Tak zobaczyłem dziś, ze na odcinku pod tylnymi drzwiami ( prawymi ) ten mój wydech jest trochę za nisko i z deka za luźno. Auto niskie, to jeszcze niżej - musiałem uwalić. Może mi ktoś powiedzieć, jak go zaczepić, co kupić aby to zaczepić i żeby znowu nie odpadło?

Bo nie mam kanału, trzeba go na podnośnik to chciałbym za jednym zamachem i wracam do nauki na maturę. :roll: Żarówki specjalne jakieś, czy zwykłe najtańsze które ojciec do Forda K wsadza się nadadzą?

leszczu - Sro Maj 08, 2013 16:30

http://www.rimmerbros.co.uk/Item--i-GRID001382
Fancy - Sro Maj 08, 2013 16:35

No i u mnie wisi na odcinku ' 6 ' - a tam nie widzę, czegoś, czego brakuje.
leszczu - Sro Maj 08, 2013 16:41

Bo tam niema żadnego haczyka. Tak ma być. Chyba, ze spadła ci guma na tyle ostatniego tłumika.
Fancy - Sro Maj 08, 2013 16:44

To idę zaglądać. Dzięki. :) Nie podoba mi się, że to tak wisi, strasznie mi się nie podoba.

A taka guma jest jakaś specjalna? Bo wąż od chłodnicy to cholera była miazga, poważnie tylko Allegro mnie uratowało - żaden sklep w moim małym mieście z tym trójnikiem nie miał.
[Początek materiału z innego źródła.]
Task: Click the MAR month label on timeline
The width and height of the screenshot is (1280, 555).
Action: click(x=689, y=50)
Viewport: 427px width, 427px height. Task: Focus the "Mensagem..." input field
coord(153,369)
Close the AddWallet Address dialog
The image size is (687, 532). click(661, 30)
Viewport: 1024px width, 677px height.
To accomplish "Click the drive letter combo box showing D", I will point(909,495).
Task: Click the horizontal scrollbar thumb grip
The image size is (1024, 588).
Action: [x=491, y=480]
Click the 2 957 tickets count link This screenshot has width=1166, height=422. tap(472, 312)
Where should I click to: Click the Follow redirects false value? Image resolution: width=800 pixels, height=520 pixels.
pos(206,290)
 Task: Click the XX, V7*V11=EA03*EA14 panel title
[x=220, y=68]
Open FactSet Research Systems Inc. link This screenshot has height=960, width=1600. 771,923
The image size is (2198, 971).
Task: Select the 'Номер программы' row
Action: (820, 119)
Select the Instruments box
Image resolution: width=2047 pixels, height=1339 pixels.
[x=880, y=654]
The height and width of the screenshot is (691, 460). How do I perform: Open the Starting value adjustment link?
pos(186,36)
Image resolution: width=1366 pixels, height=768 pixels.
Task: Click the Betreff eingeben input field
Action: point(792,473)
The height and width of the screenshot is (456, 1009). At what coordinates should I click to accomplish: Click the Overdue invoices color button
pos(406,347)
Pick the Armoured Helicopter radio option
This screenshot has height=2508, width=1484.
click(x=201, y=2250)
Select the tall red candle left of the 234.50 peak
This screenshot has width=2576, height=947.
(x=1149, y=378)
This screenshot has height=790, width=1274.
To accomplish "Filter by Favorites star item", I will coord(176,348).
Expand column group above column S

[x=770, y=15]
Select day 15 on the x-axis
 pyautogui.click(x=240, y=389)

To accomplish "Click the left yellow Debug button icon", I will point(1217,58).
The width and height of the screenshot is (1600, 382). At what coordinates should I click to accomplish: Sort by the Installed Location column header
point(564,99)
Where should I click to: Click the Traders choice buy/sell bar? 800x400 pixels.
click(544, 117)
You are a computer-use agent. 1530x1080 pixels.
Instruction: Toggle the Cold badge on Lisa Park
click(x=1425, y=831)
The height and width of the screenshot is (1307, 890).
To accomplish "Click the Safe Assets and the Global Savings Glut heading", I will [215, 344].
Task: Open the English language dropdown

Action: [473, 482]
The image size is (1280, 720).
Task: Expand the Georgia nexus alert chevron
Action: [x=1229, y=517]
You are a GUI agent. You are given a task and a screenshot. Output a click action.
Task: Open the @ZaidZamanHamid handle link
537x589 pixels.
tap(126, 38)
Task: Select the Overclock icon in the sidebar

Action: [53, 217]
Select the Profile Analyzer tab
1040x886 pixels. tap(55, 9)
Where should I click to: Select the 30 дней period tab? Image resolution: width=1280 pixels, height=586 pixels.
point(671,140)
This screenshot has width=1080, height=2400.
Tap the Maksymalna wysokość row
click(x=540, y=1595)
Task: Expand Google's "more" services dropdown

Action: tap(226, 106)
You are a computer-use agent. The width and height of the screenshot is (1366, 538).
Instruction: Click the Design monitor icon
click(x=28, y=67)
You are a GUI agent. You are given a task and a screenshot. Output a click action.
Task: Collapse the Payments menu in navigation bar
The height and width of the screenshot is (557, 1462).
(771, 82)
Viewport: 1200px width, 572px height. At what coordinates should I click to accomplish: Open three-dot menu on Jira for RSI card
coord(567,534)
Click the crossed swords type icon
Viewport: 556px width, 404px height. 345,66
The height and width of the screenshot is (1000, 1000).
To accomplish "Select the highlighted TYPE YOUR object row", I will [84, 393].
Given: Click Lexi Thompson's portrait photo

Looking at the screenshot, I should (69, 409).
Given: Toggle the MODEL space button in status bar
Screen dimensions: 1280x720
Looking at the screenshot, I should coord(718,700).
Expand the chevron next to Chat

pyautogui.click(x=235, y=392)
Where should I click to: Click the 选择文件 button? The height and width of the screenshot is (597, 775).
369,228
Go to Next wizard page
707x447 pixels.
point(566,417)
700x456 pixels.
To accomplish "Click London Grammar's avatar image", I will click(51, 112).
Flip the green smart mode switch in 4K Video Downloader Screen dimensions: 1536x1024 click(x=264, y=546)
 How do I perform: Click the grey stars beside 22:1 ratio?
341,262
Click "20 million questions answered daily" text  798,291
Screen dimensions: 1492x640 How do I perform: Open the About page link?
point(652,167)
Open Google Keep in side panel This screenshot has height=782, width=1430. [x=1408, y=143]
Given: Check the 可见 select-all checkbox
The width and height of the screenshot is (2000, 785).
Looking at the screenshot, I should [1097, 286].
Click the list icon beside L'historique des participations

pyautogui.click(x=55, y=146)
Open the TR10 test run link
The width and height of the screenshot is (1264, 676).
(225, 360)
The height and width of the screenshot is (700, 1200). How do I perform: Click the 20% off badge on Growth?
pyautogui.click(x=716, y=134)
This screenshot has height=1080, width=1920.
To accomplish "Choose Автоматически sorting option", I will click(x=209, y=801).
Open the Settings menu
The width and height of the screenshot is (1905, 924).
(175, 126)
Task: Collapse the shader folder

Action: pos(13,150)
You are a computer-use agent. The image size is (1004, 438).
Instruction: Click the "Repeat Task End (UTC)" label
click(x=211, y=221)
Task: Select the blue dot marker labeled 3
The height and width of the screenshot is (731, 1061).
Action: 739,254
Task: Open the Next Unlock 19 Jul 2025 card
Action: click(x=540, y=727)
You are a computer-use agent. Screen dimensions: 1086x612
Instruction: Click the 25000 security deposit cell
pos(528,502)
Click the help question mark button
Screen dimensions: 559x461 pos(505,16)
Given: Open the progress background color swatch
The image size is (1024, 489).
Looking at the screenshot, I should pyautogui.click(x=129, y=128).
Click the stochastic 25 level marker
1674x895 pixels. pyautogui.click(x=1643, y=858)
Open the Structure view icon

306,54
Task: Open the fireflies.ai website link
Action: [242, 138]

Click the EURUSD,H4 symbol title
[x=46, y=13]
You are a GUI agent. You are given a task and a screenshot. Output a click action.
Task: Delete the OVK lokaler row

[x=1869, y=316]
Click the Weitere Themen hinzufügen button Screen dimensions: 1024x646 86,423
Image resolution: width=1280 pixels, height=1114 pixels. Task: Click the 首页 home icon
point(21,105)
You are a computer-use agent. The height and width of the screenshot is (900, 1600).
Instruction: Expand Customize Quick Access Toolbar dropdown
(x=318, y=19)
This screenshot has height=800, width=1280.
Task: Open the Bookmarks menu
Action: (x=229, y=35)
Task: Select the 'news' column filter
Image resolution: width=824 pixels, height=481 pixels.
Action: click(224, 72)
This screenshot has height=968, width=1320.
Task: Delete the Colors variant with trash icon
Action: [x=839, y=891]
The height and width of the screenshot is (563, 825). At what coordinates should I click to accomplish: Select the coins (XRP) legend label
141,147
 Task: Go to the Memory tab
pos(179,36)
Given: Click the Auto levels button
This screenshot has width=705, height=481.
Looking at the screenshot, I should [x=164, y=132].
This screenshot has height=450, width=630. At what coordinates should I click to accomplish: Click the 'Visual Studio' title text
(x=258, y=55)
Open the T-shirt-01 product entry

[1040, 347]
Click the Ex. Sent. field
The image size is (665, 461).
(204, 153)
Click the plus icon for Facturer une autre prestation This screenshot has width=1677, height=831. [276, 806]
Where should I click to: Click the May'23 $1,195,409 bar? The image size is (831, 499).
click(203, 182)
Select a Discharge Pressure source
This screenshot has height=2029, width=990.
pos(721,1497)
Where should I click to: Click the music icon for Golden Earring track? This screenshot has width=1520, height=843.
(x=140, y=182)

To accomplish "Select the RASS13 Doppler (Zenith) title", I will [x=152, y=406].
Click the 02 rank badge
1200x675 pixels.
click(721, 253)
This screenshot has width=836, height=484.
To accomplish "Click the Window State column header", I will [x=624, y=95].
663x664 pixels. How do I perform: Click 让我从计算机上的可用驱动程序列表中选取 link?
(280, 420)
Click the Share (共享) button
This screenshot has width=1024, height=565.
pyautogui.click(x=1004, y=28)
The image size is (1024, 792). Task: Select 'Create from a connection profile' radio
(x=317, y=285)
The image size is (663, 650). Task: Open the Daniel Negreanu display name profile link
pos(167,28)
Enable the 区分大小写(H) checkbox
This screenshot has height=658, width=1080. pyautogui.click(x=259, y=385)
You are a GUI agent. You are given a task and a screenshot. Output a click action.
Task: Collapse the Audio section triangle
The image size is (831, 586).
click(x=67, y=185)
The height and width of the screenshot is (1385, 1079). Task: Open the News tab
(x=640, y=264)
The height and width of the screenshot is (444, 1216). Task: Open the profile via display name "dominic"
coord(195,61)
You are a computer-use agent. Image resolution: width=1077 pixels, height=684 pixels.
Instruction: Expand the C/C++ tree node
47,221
rudealis - Sro Maj 08, 2013 16:56

U mnie tez tak jest chodzi ci o to kolanko w okolicach belki nie wiele z tym zrobisz,najlepiej przerobic caly wydech z likwidowac te zakrety i spokoj ale na to trzeba troche czasu lub pieniedzy
leszczu - Sro Maj 08, 2013 16:58

Guma podpasi ci z każdego z prawie auta.
Fancy - Sro Maj 08, 2013 17:10

Chyba aż tak to nie wisiało, skoro dopiero teraz uwagę zwróciłem. No nic, pojechałem do kolegi to dał mi tę gumę - pouczę się, auto ostygnie, na podnośnik i zabawa. On niski, jak cholera, głowy nie włożysz pod spód. :mrgreen:
brkzzz - Sro Maj 08, 2013 17:31

Fancy, pokaż foto tej swojej gleby :P
Felipe987 - Sro Maj 08, 2013 17:39

Mam ten sam problem. Wcześniej jadąc w 4 osoby zaczepiałem rurą o policjanta na osiedlu, po wymianie dwóch pierwszych tłumików wystarczy już tylko cięższy pasażer żeby zahaczyć :P Przy komplecie pasażerów rura potrafi dobić do belki, albo odwrotnie :mrgreen: W końcu kiedyś zostawię wydech na dziurach :mrgreen: Daj znać czy wymiana wieszaków pomogła :)
Fancy - Sro Maj 08, 2013 19:08

Ja go umyję, popoprawiam zaciski i bębny ( mam żółte, ale nie tak jak żółte jak były chyba ) i zakładam mu temat na forum. :D A telefonem wstyd zdjęcia robić, dostanie Roverek fotografa.

No i dziurkę na błotniku trzeba wyczyścić, zaszpachlować i pomalować bo wstyd. To do tego zdjęcia gleby. :)

No dam znać, dziś pobawię się z tą gumką.

[ Dodano: Sro Maj 08, 2013 20:08 ]
Okazało się, że to tak było.. Tłumik środkowy walnięty był w jednym miejscu i się odgiął, a dalej nic nie trzyma i na tym zakręcie sobie wisi.

Chyba czas na kupno środkowego tłumika.